Budget U-Turn Timeline Under Scrutiny

The Office for Budget Responsibility has publicly challenged the Treasury's account of why Chancellor Rachel Reeves abandoned plans to raise income tax in this week's budget, revealing she had knowledge of improved economic forecasts significantly earlier than previously claimed.

In an unusual move that highlights growing tensions between the independent watchdog and the Treasury, OBR chair Richard Hughes has written to the Treasury select committee to clarify the timeline of forecasting changes. The letter includes a detailed chart showing how the fiscal forecasts evolved throughout autumn, information not typically released to the public.

Contradictory Accounts Emerge

The controversy stems from Treasury briefings to journalists on November 14, following the Financial Times' revelation that Reeves and Prime Minister Keir Starmer had decided against raising income tax. Treasury sources suggested the improved OBR forecasts made the tax increase unnecessary, citing higher than expected inflation and wage growth.

However, Hughes' letter reveals that by October 31 - more than ten days before the apparent policy reversal - Reeves was already projected to meet her first fiscal rule with £4.2 billion to spare. The OBR confirmed that no significant alterations were made to economic forecasts after this date, except to accommodate Treasury policy decisions.

The timeline shows that in the first forecast round on October 3, Reeves faced breaching her first fiscal rule by just £2.5 billion, requiring adjustments between £12.5 billion and £22.5 billion to restore headroom, plus £7 billion for policy U-turns on winter fuel allowance and disability cuts.

Growing Tensions Surface

The relationship between Number 11 and the budget watchdog has become increasingly strained in the run-up to what many consider Reeves' crucial second budget.

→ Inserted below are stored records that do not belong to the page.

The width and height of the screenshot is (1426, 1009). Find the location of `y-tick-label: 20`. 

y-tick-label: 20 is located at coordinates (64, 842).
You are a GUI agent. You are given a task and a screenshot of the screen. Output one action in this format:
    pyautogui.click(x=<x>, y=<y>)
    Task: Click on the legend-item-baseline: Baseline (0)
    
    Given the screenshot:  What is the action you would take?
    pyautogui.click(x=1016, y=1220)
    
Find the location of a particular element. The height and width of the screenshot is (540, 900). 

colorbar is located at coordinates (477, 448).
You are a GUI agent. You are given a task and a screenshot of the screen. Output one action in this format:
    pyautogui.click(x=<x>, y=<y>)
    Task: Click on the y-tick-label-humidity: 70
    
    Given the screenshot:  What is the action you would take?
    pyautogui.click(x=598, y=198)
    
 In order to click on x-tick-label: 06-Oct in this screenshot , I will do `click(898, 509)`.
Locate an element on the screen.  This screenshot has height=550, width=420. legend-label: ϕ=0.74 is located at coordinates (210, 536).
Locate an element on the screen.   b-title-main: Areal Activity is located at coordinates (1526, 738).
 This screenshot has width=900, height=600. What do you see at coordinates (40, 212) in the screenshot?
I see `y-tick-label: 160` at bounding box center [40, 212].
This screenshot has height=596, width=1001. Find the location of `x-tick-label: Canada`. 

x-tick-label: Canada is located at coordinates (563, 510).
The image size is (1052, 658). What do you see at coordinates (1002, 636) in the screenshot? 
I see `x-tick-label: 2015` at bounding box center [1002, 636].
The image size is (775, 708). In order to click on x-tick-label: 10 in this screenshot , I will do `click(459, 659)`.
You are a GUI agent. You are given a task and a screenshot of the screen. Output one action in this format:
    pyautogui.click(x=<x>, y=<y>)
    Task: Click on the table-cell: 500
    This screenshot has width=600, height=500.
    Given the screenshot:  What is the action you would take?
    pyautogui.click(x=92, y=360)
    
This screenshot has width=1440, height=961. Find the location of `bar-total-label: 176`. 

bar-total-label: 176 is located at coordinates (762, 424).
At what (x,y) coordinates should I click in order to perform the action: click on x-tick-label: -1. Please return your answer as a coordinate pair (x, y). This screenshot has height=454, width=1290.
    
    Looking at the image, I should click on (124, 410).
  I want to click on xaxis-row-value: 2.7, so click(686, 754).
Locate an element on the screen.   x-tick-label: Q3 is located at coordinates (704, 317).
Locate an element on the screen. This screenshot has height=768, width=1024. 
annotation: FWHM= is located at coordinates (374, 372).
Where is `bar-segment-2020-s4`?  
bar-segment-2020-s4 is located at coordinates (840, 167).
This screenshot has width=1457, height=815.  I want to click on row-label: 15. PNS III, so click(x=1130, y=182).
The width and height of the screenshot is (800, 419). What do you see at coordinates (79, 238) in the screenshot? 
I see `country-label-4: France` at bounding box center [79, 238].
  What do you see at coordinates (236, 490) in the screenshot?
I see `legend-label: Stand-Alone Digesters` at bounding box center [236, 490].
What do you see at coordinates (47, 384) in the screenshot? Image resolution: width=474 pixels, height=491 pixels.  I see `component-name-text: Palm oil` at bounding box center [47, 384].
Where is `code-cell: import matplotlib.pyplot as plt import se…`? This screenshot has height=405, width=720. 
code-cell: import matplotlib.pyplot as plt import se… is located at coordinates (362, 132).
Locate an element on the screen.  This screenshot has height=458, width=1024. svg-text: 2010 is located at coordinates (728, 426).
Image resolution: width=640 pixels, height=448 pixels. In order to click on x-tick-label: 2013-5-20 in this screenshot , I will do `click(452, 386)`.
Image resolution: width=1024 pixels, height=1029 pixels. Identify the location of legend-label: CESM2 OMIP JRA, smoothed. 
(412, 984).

The chancellor had previously criticised the OBR's timing in revising productivity forecasts over the summer, which drove downgraded growth expectations.

"I think that it would have been a lot better if they had adjusted their forecasts the year before the election, or even last summer, to enable the new government to really understand the economic position," Reeves stated last month.

She also expressed frustration that the OBR failed to incorporate what the Treasury views as pro-growth policies, including the government's reset with the EU and potential youth mobility schemes, into its forecasts.

Despite the OBR's detailed timeline, Treasury sources firmly reject any suggestion that Hughes' letter contradicts their version of events. They maintain that final decisions could only be made after receiving forecasts incorporating all planned budget measures and their growth impacts.

In the final budget, Reeves ultimately chose to increase taxes by £26 billion by the end of the forecast period, creating headroom of £21.7 billion while funding policy changes including scrapping the two-child limit.

The issue is expected to feature prominently when Hughes appears before the Treasury select committee on Tuesday, alongside discussions about the accidental early release of budget documents that occurred last Wednesday.